Amtsgericht Coesfeld
Auto der Ex-Freundin aus Wut demoliert

Nottuln/Coesfeld -

Sein Wüten kommt einem 29-jährigen Nottulner teuer zu stehen. Vor dem Amtsgericht Coesfeld musste er sich nun für seine Tat verantworten.

Mittwoch, 04.09.2019, 06:00 Uhr
(Symbolbild)  Foto: dpa

Wegen Sachbeschädigung hat das Amtsgericht Coesfeld einen 29-jährigen Nottulner zu einer Geldstrafe von 2400 Euro verurteilt. Er hatte das Auto seiner Ex-Freundin erheblich beschädigt. An dem Kleinwagen war ein Schaden von 3000 Euro entstanden.

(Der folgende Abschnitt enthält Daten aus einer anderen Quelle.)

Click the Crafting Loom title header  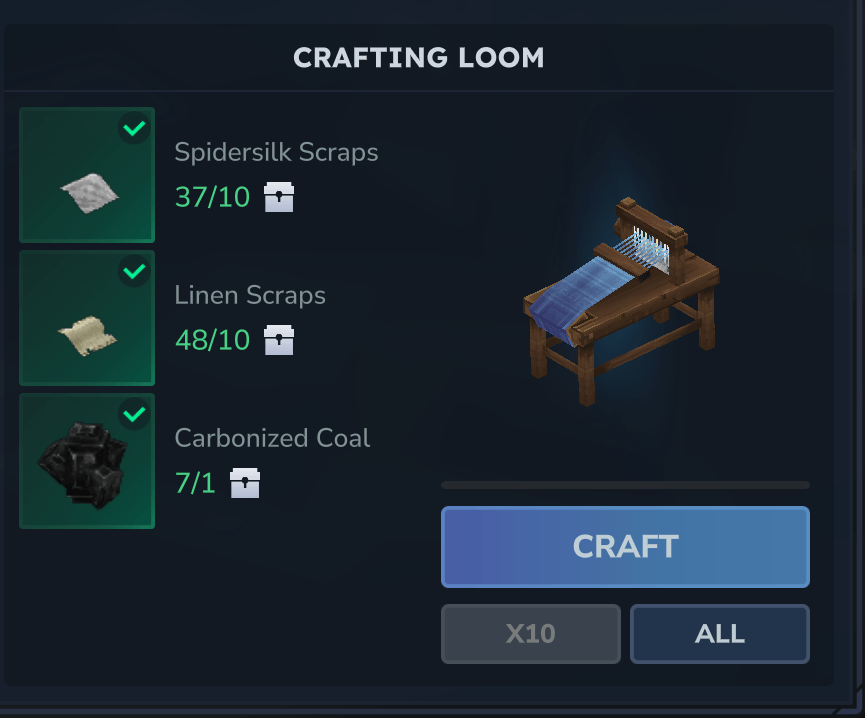[419, 58]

Der Angeklagte gab an, dass die Beziehung zu seiner ehemaligen Partnerin „schwierig“ gewesen sei. Er habe ihr zum Beispiel beim Renovieren ihrer Wohnung geholfen, und sie habe sich nicht dankbar gezeigt. Er habe sie im Alltag überraschen wollen, sie habe „eiskalt“ reagiert. „Das war für mich alles sehr verletzend“, sagte der Nottulner.

„Irgendwann sind Ihnen dann also die Sicherungen durchgebrannt“, kommentierte der Richter die Aussage des geständigen Angeklagten. Dieser hatte im November des vergangenen Jahres am Pkw seiner Ex-Freundin den Lack zerkratzt, die Seitenspiegel abgeschlagen und die Scheibenwischer abgerissen.

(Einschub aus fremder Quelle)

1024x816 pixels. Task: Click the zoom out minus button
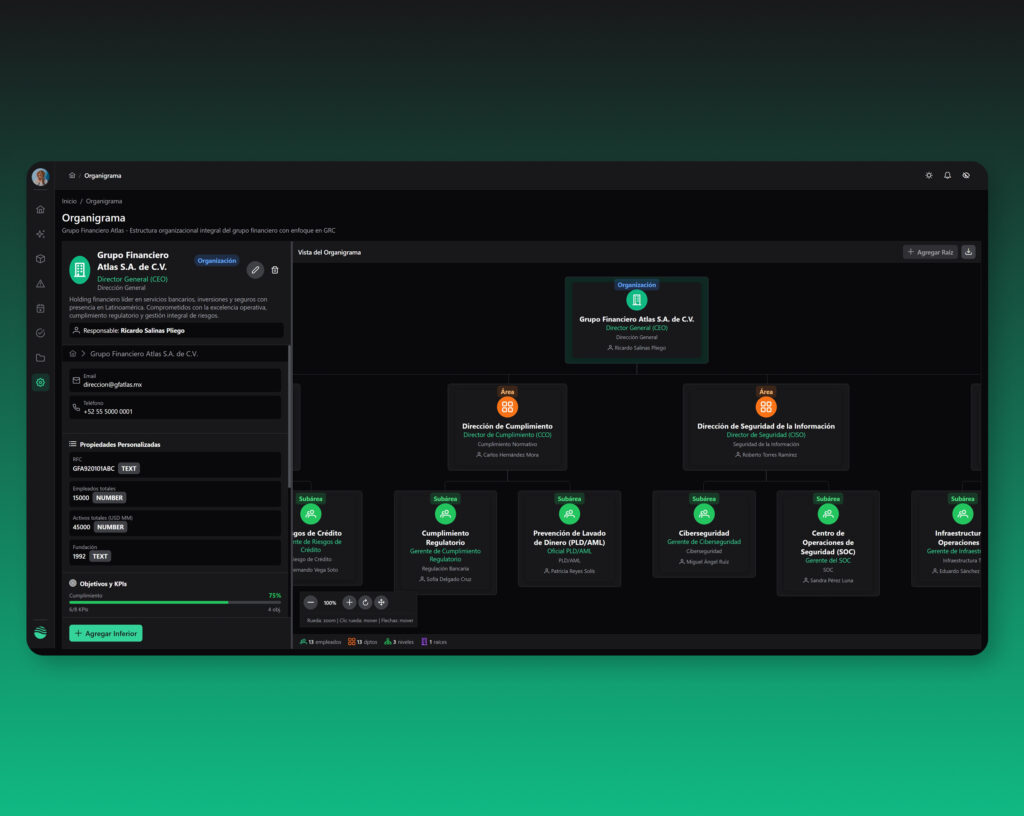coord(311,603)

Der Angeklagte hatte im Januar dieses Jahres einen Vertrag mit der Geschädigten abgeschlossen, in dem er zugesagt hatte, für den Schaden aufzukommen.

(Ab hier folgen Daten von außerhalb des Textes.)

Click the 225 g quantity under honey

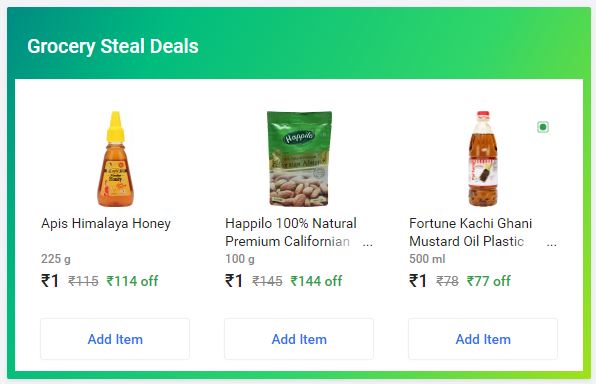coord(56,259)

Wenig später allerdings musste der einschlägig vorbestrafte Nottulner wegen einer anderen Tat eine Haftstrafe von sieben Monaten antreten, aus der er kurz vor der Verhandlung am Amtsgericht Coesfeld entlassen worden ist. Der Nottulner musste sich schon mehrfach wegen Beleidigung, Betrugs und Bedrohung vor Gericht verantworten.

Im Falle der Sachbeschädigung hielt der Richter dem Angeklagten zugute, dass er „Einsicht und Reue“ zu seinem Fehlverhalten gezeigt habe. Es habe sich um eine Beziehungstat gehandelt. Trotz des hohen Schadens sei eine Geldstrafe angemessen, argumentierte der Richter.

Die Staatsanwaltschaft forderte eine Geldstrafe von 3500 Euro. Für den Angeklagten spreche, dass er Wiedergutmachung gegenüber der Geschädigten angekündigt habe und bereit sei, eine Therapie zu machen. Allerdings müssten beim Strafmaß auch das Vorstrafenregister und die laufende Bewährung berücksichtigt werden.

Der Verteidiger bat um ein mildes Urteil für seinen Mandanten. Dieser übernehme die volle Verantwortung für sein Fehlverhalten.